# Pampered Chef?



## mudbug (Dec 30, 1999)

I'm going to assume most of you professional cooks don't use much of this brand... Over the last few years, it's become increasingly popular and it seems some people swear by particular items they make. 

When I look up more info, sometimes I find no complaints about a particular product, other times it's 50/50.

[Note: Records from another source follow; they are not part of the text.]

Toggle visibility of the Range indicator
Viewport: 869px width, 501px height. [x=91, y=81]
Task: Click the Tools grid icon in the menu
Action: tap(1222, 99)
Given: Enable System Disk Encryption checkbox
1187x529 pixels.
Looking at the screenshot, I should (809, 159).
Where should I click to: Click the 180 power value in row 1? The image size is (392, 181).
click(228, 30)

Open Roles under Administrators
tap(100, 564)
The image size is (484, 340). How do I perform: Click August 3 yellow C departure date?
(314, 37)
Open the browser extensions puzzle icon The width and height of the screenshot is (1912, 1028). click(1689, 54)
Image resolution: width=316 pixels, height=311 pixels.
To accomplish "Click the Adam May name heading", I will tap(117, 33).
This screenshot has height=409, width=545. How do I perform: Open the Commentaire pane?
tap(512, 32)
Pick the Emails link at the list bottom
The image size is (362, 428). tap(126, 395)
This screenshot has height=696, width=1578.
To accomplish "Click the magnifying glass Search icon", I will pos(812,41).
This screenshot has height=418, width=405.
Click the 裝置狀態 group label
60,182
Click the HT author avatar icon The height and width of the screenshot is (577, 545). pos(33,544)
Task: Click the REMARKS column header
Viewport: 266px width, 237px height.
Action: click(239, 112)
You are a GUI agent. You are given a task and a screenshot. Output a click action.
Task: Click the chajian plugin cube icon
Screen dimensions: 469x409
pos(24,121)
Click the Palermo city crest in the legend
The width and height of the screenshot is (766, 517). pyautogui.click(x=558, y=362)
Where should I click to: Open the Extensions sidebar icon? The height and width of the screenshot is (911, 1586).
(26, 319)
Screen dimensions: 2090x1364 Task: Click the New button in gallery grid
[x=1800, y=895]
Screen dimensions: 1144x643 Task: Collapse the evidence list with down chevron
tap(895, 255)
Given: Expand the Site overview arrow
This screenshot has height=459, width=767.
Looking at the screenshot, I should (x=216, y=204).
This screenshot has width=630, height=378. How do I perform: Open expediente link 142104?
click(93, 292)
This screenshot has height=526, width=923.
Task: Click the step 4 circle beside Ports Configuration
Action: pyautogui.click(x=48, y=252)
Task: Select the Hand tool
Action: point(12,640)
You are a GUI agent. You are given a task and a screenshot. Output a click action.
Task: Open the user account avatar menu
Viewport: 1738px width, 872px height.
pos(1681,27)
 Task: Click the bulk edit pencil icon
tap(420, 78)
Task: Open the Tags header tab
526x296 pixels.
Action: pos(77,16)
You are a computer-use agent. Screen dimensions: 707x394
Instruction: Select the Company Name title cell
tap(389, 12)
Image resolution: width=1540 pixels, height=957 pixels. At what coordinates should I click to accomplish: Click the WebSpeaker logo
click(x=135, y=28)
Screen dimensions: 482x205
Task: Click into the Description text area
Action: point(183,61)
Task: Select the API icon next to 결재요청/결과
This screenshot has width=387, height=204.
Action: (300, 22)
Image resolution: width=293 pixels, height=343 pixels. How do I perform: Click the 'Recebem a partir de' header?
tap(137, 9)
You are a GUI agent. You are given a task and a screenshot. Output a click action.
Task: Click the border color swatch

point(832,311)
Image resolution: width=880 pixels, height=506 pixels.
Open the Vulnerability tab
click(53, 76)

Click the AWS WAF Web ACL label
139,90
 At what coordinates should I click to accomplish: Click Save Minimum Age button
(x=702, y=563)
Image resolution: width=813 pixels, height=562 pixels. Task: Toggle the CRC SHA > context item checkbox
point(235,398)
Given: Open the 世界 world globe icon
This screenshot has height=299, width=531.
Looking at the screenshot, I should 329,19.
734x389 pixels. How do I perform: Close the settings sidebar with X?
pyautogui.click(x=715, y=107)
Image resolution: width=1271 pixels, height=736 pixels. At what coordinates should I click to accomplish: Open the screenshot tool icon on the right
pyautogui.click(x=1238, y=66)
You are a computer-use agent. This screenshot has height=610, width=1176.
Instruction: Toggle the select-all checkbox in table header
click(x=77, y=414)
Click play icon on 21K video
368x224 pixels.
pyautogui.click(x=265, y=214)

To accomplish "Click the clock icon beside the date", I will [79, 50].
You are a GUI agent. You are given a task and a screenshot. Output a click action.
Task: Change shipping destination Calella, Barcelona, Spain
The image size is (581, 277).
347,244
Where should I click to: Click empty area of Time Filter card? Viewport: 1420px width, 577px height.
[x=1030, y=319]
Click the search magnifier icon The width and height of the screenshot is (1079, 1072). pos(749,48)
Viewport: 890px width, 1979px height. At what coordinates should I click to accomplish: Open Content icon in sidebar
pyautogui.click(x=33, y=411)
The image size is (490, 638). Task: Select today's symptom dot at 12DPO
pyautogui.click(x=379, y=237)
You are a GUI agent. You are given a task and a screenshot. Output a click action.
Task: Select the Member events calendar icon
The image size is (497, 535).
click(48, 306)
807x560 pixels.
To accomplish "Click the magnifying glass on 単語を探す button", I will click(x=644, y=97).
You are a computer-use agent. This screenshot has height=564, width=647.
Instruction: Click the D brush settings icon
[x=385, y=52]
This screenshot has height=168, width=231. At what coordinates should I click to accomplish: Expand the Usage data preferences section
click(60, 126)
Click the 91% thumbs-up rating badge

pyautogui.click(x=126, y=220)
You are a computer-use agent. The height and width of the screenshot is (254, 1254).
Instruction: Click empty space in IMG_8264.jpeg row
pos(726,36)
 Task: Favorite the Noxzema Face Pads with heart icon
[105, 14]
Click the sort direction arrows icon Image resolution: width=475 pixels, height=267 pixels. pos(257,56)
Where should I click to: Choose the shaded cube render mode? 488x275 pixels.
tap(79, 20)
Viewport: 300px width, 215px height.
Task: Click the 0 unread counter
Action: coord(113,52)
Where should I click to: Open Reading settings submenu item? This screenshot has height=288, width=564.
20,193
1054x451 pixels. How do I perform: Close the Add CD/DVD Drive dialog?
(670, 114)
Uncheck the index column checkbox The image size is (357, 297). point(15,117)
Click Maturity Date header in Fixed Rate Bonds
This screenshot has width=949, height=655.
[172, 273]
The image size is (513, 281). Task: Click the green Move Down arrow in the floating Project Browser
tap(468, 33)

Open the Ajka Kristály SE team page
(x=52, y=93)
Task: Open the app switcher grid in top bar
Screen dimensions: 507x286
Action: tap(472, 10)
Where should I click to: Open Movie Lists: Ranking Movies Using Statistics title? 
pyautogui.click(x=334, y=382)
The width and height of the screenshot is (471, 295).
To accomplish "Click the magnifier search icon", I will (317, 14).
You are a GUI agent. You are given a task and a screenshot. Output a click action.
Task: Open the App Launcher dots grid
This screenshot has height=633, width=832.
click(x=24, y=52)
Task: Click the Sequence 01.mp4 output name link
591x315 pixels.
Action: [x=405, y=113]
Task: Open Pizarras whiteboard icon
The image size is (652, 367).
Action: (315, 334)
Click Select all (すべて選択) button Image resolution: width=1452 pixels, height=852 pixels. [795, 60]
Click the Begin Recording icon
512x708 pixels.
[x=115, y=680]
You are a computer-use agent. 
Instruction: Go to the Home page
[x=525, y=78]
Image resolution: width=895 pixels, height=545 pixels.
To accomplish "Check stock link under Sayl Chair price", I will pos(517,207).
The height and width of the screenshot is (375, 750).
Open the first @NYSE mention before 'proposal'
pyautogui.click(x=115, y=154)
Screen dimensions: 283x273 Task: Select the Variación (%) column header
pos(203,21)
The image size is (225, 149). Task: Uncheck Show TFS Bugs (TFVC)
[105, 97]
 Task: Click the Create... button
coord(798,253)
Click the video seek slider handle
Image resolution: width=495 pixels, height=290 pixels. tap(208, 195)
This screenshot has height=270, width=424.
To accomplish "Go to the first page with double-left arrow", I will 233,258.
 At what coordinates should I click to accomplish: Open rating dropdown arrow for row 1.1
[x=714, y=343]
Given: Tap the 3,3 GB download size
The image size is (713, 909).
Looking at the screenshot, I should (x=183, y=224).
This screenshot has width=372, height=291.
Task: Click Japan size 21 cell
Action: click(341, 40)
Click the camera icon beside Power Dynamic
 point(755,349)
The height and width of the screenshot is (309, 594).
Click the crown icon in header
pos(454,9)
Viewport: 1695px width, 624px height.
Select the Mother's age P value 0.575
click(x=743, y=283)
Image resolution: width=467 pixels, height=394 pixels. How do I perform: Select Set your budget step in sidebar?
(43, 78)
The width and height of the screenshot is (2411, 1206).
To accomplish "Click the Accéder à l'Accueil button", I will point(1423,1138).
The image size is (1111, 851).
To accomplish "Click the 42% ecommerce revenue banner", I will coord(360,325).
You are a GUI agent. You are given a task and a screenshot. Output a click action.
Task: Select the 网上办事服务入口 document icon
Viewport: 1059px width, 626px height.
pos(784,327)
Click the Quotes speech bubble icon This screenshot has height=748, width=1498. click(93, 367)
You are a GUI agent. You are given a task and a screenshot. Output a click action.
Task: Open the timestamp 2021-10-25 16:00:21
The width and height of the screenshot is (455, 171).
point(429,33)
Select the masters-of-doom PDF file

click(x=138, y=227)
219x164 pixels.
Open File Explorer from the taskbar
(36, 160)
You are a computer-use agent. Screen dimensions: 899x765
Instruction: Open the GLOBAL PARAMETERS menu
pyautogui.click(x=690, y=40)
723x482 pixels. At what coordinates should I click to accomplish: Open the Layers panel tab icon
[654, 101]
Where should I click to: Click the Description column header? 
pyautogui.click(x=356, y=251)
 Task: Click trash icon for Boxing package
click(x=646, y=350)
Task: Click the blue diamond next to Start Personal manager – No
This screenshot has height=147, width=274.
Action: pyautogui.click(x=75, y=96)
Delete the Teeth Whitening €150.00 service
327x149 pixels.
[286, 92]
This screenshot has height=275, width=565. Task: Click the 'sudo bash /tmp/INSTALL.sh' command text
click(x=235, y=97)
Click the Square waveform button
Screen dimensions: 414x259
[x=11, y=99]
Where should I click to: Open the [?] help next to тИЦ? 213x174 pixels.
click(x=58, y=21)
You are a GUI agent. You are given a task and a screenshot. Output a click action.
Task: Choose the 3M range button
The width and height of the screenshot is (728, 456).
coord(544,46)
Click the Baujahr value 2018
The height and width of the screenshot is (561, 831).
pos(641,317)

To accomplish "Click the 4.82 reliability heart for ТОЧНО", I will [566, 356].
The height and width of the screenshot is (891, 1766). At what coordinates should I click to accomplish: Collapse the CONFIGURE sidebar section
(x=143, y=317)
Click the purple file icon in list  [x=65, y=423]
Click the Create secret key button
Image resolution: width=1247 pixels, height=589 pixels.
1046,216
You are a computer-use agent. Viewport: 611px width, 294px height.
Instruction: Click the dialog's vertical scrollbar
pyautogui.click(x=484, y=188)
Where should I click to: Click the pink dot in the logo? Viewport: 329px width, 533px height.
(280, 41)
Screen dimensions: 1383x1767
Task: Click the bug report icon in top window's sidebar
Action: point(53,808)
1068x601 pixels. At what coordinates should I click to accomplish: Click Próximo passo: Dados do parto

What are your personal experiences with Pampered Chef products? Any particular gadgets you like or dislike....?


----------



## mezzaluna (Aug 29, 2000)

I bought a rectangular baking stone a few years ago and really like it for bread and pizza. It did break, but they replaced it. A Pampered Chef party was the first time I'd ever seen one of those rubber 'cannolis' for peeling garlic.


----------



## carolinebru (Mar 6, 2012)

before going to school my mom and i were both consultants - i would never use their pots and pans in a professional kitchen ( but mine is full of them) but i find alot of their tools are really great. (definitely better knives to be found though)


----------



## thatchairlady (Feb 15, 2012)

SIL did Pampered Chef demos for a few years... she was GOOD at it and her parties were always fun and involved lots of food.  Bought on of their pizza stones, used it for YEARS, and then broke it... MY FAULT... worked fine.  A lot of their things are total one-hit-wonders.  If you have the room for a bunch of gizmos that only do ONE thing... good for you.  She accumulated a LOT of their products.  Got a whole set of non-stick cookware... no complaints.  Personally, think a lot of it is over-priced??   She gave me one of their chopper-thingies.  It worked just fine, but found I was reaching for a decent knife before digging that thin out of kitchen cabinet.


----------